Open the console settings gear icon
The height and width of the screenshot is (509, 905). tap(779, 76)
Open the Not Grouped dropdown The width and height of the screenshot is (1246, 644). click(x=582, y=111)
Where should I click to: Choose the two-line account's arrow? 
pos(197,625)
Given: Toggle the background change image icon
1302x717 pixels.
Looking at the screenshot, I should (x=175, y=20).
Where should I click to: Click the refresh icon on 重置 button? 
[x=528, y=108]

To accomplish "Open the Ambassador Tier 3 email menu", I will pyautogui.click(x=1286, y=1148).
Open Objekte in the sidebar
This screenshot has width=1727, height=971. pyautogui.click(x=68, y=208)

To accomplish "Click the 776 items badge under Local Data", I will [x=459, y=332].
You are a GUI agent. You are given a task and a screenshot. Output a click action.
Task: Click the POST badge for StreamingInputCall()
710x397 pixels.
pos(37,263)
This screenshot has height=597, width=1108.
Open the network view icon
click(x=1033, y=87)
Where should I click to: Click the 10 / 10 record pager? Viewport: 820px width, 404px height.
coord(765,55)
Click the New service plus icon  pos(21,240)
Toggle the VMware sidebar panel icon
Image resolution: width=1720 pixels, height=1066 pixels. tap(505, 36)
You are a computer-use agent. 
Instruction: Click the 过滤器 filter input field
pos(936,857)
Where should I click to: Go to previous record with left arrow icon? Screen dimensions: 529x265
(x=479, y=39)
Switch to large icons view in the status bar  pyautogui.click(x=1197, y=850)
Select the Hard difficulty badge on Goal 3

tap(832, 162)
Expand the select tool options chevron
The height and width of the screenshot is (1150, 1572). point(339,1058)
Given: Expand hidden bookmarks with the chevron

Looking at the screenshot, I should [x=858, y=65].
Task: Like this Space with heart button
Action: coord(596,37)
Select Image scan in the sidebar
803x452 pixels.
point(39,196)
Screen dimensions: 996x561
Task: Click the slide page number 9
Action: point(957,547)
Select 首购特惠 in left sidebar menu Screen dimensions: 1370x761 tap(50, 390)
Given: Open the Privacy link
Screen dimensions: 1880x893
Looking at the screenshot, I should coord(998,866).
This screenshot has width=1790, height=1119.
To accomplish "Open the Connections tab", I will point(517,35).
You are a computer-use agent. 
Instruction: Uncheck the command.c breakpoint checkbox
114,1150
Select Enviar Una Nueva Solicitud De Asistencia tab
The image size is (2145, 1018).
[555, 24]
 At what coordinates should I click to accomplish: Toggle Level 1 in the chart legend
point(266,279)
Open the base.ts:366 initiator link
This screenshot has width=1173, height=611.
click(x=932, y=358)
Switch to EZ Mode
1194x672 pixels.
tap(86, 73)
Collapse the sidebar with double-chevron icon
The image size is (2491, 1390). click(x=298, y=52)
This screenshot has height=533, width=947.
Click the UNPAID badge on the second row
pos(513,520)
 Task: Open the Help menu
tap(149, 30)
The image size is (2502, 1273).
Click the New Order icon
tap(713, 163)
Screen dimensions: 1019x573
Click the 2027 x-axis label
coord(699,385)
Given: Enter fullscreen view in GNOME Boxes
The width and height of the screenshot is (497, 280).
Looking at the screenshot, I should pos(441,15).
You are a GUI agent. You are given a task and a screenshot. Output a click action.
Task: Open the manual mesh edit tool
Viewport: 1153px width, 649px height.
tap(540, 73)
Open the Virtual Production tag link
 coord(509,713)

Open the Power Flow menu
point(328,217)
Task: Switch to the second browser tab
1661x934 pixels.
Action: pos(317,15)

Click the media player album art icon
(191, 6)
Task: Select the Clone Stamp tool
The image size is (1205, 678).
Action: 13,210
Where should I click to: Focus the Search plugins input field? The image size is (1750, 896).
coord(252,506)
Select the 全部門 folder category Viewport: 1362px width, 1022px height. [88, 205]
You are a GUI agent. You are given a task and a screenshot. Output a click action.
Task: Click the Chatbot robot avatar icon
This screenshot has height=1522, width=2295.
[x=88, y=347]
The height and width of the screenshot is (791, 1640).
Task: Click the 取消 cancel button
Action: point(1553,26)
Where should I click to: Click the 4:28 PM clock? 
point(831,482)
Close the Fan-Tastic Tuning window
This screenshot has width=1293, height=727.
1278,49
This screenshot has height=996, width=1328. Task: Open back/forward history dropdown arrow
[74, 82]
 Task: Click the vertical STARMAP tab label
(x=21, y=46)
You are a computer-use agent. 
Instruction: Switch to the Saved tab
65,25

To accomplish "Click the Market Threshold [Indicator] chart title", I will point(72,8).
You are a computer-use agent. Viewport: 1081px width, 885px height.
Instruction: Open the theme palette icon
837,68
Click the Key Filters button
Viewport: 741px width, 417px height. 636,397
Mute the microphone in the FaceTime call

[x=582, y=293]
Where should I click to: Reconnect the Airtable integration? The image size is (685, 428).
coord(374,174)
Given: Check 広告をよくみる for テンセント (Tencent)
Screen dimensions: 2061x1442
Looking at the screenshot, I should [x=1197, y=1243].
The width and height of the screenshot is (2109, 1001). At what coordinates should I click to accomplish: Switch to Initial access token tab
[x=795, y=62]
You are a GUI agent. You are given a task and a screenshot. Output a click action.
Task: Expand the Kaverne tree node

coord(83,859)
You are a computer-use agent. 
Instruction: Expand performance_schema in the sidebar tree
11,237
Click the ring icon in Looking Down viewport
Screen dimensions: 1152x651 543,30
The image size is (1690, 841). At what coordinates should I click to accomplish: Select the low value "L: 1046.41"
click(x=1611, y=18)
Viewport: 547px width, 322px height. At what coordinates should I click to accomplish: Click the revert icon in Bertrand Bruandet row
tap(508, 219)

• • •

What you will do => Exactly as they appear above, write out all of the lines.

Written response =>
Open the console settings gear icon
The height and width of the screenshot is (509, 905). tap(779, 76)
Open the Not Grouped dropdown The width and height of the screenshot is (1246, 644). click(x=582, y=111)
Where should I click to: Choose the two-line account's arrow? 
pos(197,625)
Given: Toggle the background change image icon
1302x717 pixels.
Looking at the screenshot, I should (x=175, y=20).
Where should I click to: Click the refresh icon on 重置 button? 
[x=528, y=108]

To accomplish "Open the Ambassador Tier 3 email menu", I will pyautogui.click(x=1286, y=1148).
Open Objekte in the sidebar
This screenshot has width=1727, height=971. pyautogui.click(x=68, y=208)

To accomplish "Click the 776 items badge under Local Data", I will [x=459, y=332].
You are a GUI agent. You are given a task and a screenshot. Output a click action.
Task: Click the POST badge for StreamingInputCall()
710x397 pixels.
pos(37,263)
This screenshot has height=597, width=1108.
Open the network view icon
click(x=1033, y=87)
Where should I click to: Click the 10 / 10 record pager? Viewport: 820px width, 404px height.
coord(765,55)
Click the New service plus icon  pos(21,240)
Toggle the VMware sidebar panel icon
Image resolution: width=1720 pixels, height=1066 pixels. tap(505, 36)
You are a computer-use agent. 
Instruction: Click the 过滤器 filter input field
pos(936,857)
Where should I click to: Go to previous record with left arrow icon? Screen dimensions: 529x265
(x=479, y=39)
Switch to large icons view in the status bar  pyautogui.click(x=1197, y=850)
Select the Hard difficulty badge on Goal 3

tap(832, 162)
Expand the select tool options chevron
The height and width of the screenshot is (1150, 1572). point(339,1058)
Given: Expand hidden bookmarks with the chevron

Looking at the screenshot, I should [x=858, y=65].
Task: Like this Space with heart button
Action: coord(596,37)
Select Image scan in the sidebar
803x452 pixels.
point(39,196)
Screen dimensions: 996x561
Task: Click the slide page number 9
Action: point(957,547)
Select 首购特惠 in left sidebar menu Screen dimensions: 1370x761 tap(50, 390)
Given: Open the Privacy link
Screen dimensions: 1880x893
Looking at the screenshot, I should coord(998,866).
This screenshot has width=1790, height=1119.
To accomplish "Open the Connections tab", I will point(517,35).
You are a computer-use agent. 
Instruction: Uncheck the command.c breakpoint checkbox
114,1150
Select Enviar Una Nueva Solicitud De Asistencia tab
The image size is (2145, 1018).
[555, 24]
 At what coordinates should I click to accomplish: Toggle Level 1 in the chart legend
point(266,279)
Open the base.ts:366 initiator link
This screenshot has width=1173, height=611.
click(x=932, y=358)
Switch to EZ Mode
1194x672 pixels.
tap(86, 73)
Collapse the sidebar with double-chevron icon
The image size is (2491, 1390). click(x=298, y=52)
This screenshot has height=533, width=947.
Click the UNPAID badge on the second row
pos(513,520)
 Task: Open the Help menu
tap(149, 30)
The image size is (2502, 1273).
Click the New Order icon
tap(713, 163)
Screen dimensions: 1019x573
Click the 2027 x-axis label
coord(699,385)
Given: Enter fullscreen view in GNOME Boxes
The width and height of the screenshot is (497, 280).
Looking at the screenshot, I should pos(441,15).
You are a GUI agent. You are given a task and a screenshot. Output a click action.
Task: Open the manual mesh edit tool
Viewport: 1153px width, 649px height.
tap(540, 73)
Open the Virtual Production tag link
 coord(509,713)

Open the Power Flow menu
point(328,217)
Task: Switch to the second browser tab
1661x934 pixels.
Action: pos(317,15)

Click the media player album art icon
(191, 6)
Task: Select the Clone Stamp tool
The image size is (1205, 678).
Action: 13,210
Where should I click to: Focus the Search plugins input field? The image size is (1750, 896).
coord(252,506)
Select the 全部門 folder category Viewport: 1362px width, 1022px height. [88, 205]
You are a GUI agent. You are given a task and a screenshot. Output a click action.
Task: Click the Chatbot robot avatar icon
This screenshot has height=1522, width=2295.
[x=88, y=347]
The height and width of the screenshot is (791, 1640).
Task: Click the 取消 cancel button
Action: point(1553,26)
Where should I click to: Click the 4:28 PM clock? 
point(831,482)
Close the Fan-Tastic Tuning window
This screenshot has width=1293, height=727.
1278,49
This screenshot has height=996, width=1328. Task: Open back/forward history dropdown arrow
[74, 82]
 Task: Click the vertical STARMAP tab label
(x=21, y=46)
You are a computer-use agent. 
Instruction: Switch to the Saved tab
65,25

To accomplish "Click the Market Threshold [Indicator] chart title", I will point(72,8).
You are a computer-use agent. Viewport: 1081px width, 885px height.
Instruction: Open the theme palette icon
837,68
Click the Key Filters button
Viewport: 741px width, 417px height. 636,397
Mute the microphone in the FaceTime call

[x=582, y=293]
Where should I click to: Reconnect the Airtable integration? The image size is (685, 428).
coord(374,174)
Given: Check 広告をよくみる for テンセント (Tencent)
Screen dimensions: 2061x1442
Looking at the screenshot, I should [x=1197, y=1243].
The width and height of the screenshot is (2109, 1001). At what coordinates should I click to accomplish: Switch to Initial access token tab
[x=795, y=62]
You are a GUI agent. You are given a task and a screenshot. Output a click action.
Task: Expand the Kaverne tree node

coord(83,859)
You are a computer-use agent. 
Instruction: Expand performance_schema in the sidebar tree
11,237
Click the ring icon in Looking Down viewport
Screen dimensions: 1152x651 543,30
The image size is (1690, 841). At what coordinates should I click to accomplish: Select the low value "L: 1046.41"
click(x=1611, y=18)
Viewport: 547px width, 322px height. At what coordinates should I click to accomplish: Click the revert icon in Bertrand Bruandet row
tap(508, 219)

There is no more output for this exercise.